Por Walter Biancardine (*)
Em 1946, no tribunal de Nüremberg, os carrascos nazistas repetiam a mesma desculpa covarde: “apenas cumpríamos ordens”, uma frase que ecoaria pela história como síntese da banalidade do mal, conceito diagnosticado por Hannah Arendt. A filósofa e pensadora observou que o crime não era cometido por monstros berrando, mas por burocratas obedientes, prontos a vender a própria consciência em troca da carreira e da aparência de normalidade. Oito décadas depois, o Brasil assiste a um remake vergonhoso: o desembargador Ayrton Vieira, em diálogos vazados com o Tagliaferro, “lamenta-se” das pressões de Moraes e admite estar à beira de “perder a higidez mental”. A inocência, agora, já não existe; todos conhecem o desfecho da peça, e ainda assim há quem aplauda.
A Suprema Corte não se esconde mais. Hoje, atua à luz do dia como máquina de impiedade, movida pelo arbítrio, pelo desprezo absoluto à dignidade humana, transformando a lei em instrumento de opressão. Que o digam os corpos destruídos – e às vezes mortos – daqueles que ousaram desafiá-los.
Clésio Rodrigues, conhecido como “Clezão”, foi deixado definhar na prisão, sem atendimento médico adequado, sem sentença transitada, sem ameaça concreta à sociedade. O peso esmagador do encarceramento transformou-se em sentença de morte por omissão deliberada, e Supremo não foi mero espectador: foi autor e cúmplice.
Hoje, é o deputado federal Daniel Silveira que enfrenta condições que ameaçam sua vida, apodrecendo numa cela por ordem ilegal da corte. Médicos alertam para risco iminente de amputação e embolia fatal, mas nada disso comove o ministro carrasco ou seus pares. A lei, que deveria proteger o cidadão, transformou-se em instrumento de vingança política, uma distorção da justiça que fere os princípios mais elementares da democracia.
O caso de Filipe G. Martins é outro retrato brutal da anatomia da crueldade togada: preso por um “crime” inventado, sustentado por registros falsificados nos Estados Unidos, foi submetido durante meses a pressão psicológica e física intensa, forçado a confessar o que não existia.
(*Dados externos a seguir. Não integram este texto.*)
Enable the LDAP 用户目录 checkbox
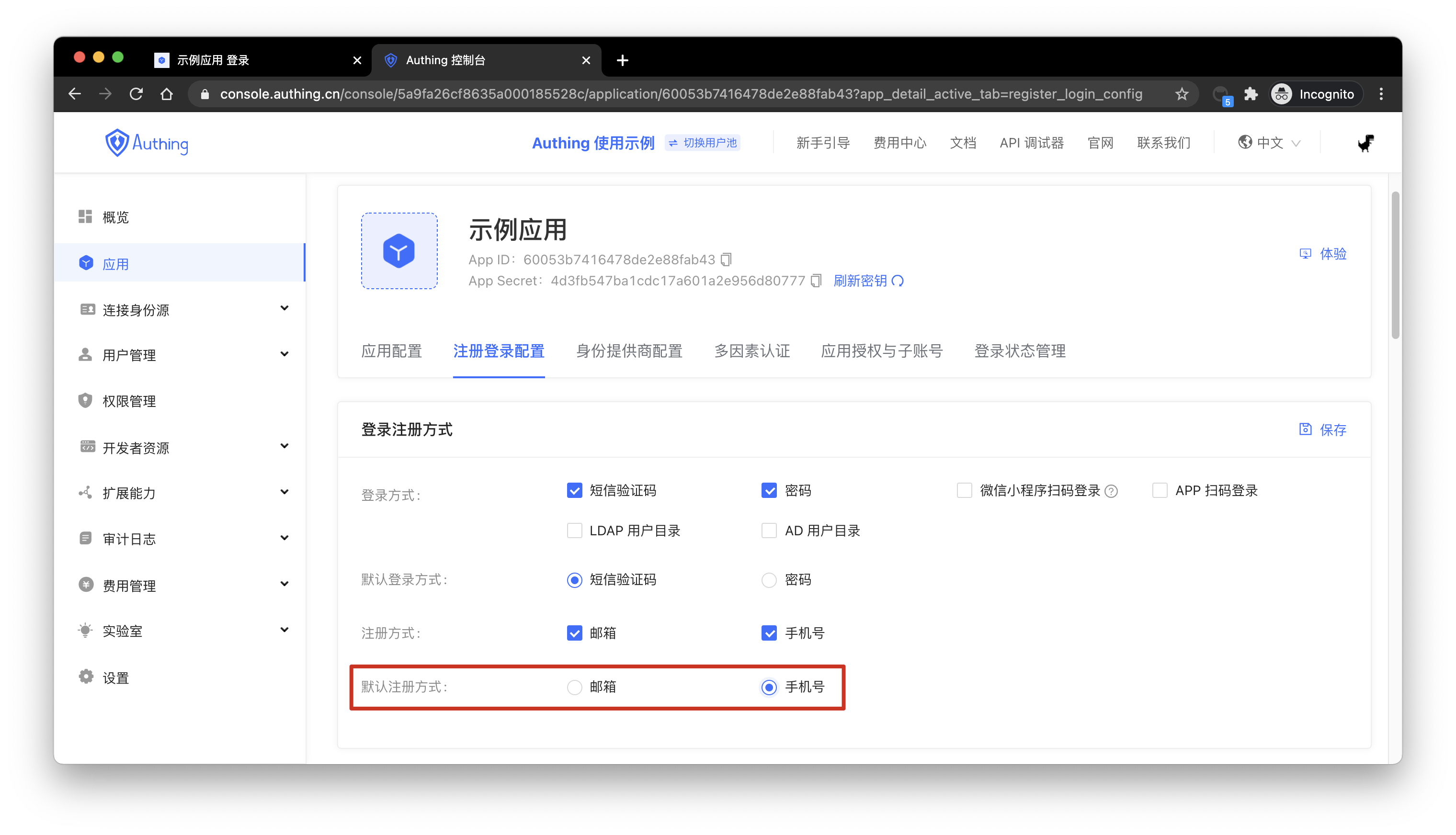Viewport: 1456px width, 835px height. [x=574, y=530]
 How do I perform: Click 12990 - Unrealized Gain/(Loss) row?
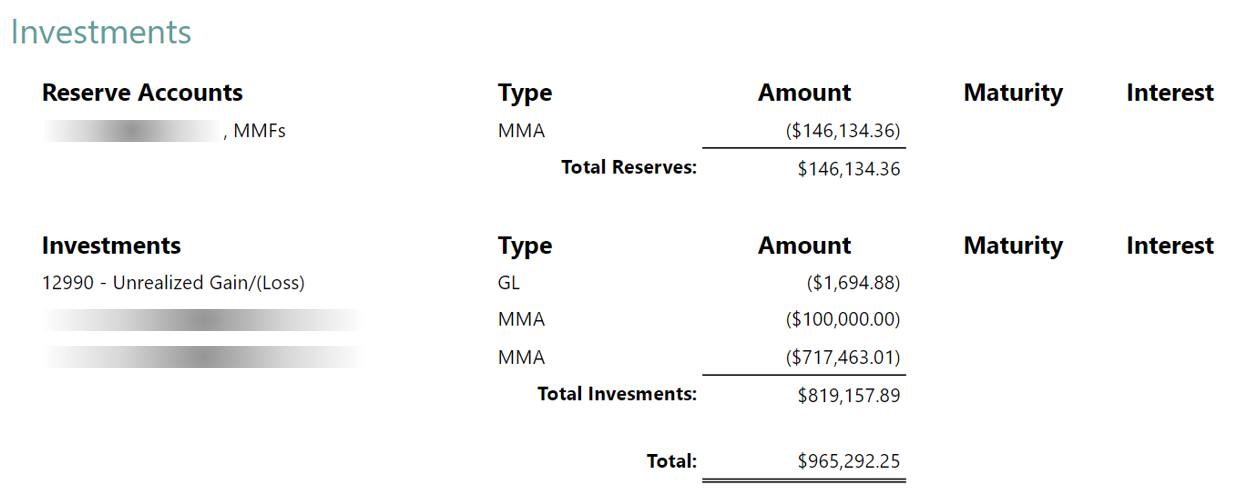[173, 283]
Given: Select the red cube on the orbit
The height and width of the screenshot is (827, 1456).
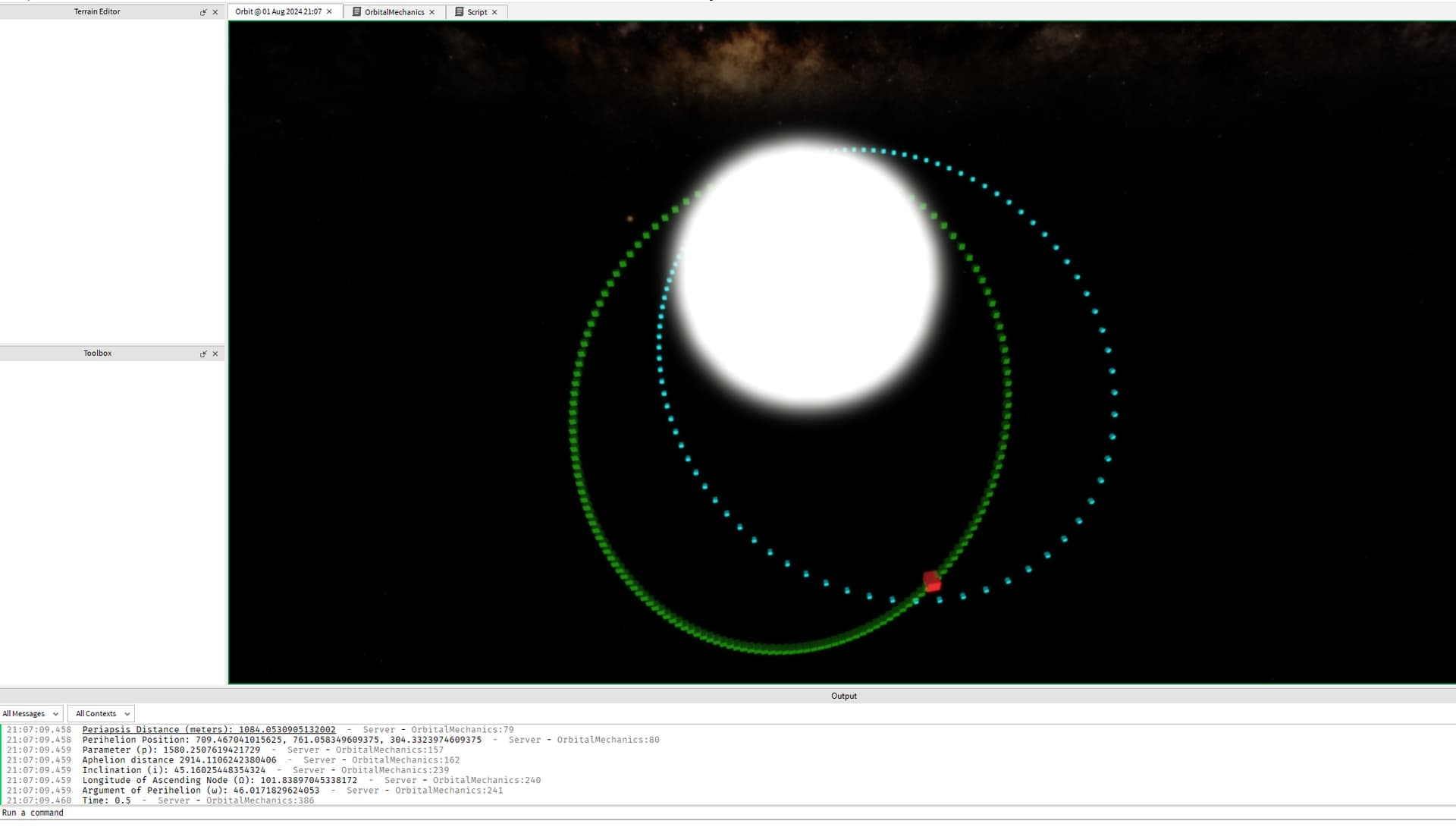Looking at the screenshot, I should 932,582.
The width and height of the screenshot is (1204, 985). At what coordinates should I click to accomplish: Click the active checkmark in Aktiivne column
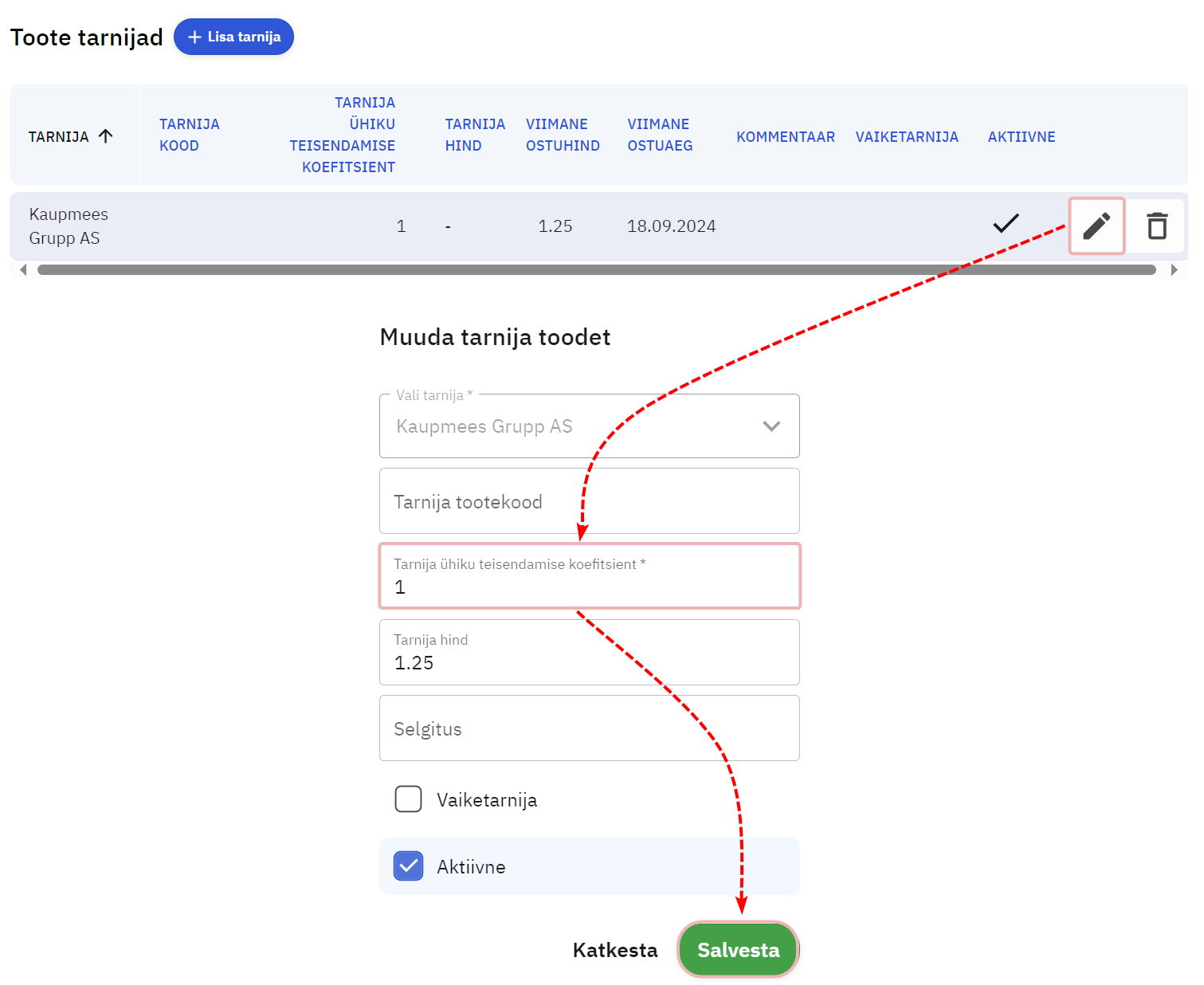pyautogui.click(x=1006, y=224)

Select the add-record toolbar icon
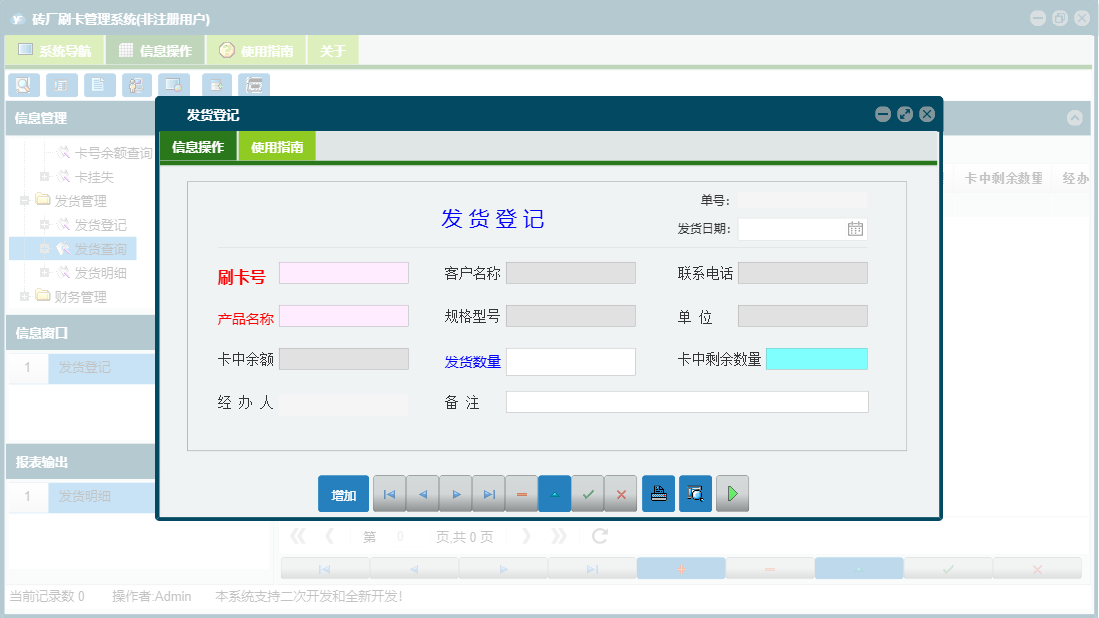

Como nada havia para delatar, nada foi dito, e o suplício se prolongou. Tortura pura, sem outro nome possível.
A responsabilidade é coletiva, não recai apenas sobre o ministro sancionado embora ele seja o rosto mais visível e entusiasmado da tirania. Todos os ministros da Corte Suprema que se calaram ou corroboraram cada ato estão, igualmente, implicados. Juízes auxiliares, agentes da Polícia Federal que cumpriram ordens ilegais, deputados e senadores covardes que permitiram o fechamento de fato do Congresso, todos eles participaram do mesmo crime de omissão. A Constituição foi rasgada diante de todos, as instituições foram reduzidas a uma encenação grotesca e a impunidade se tornou rotina, com um consentimento institucional e midiático impressionante..
A lição de Nüremberg é cristalina: crimes de tirania não se combatem com tapinhas nas costas ou acordos de bastidores. No mercy for the losers – diria Trump, e teria razão. Não há piedade para carrascos togados, nem tolerância para ditadores de beca.
É preciso sepultar, de uma vez por todas, a mentalidade brasileira que confunde rigor com vingança, como se punir monstros fosse uma injustiça estética. Não se trata de revanche: trata-se de justiça plena, de impedir que assassinos institucionais continuem a agir.
Com eles, não há meio-termo, não há reconciliação, não há abraço de paz.
Só punição exemplar, sem piedade, porque ditadores que matam e torturam merecem apenas isso, exatamente como a História ensinou.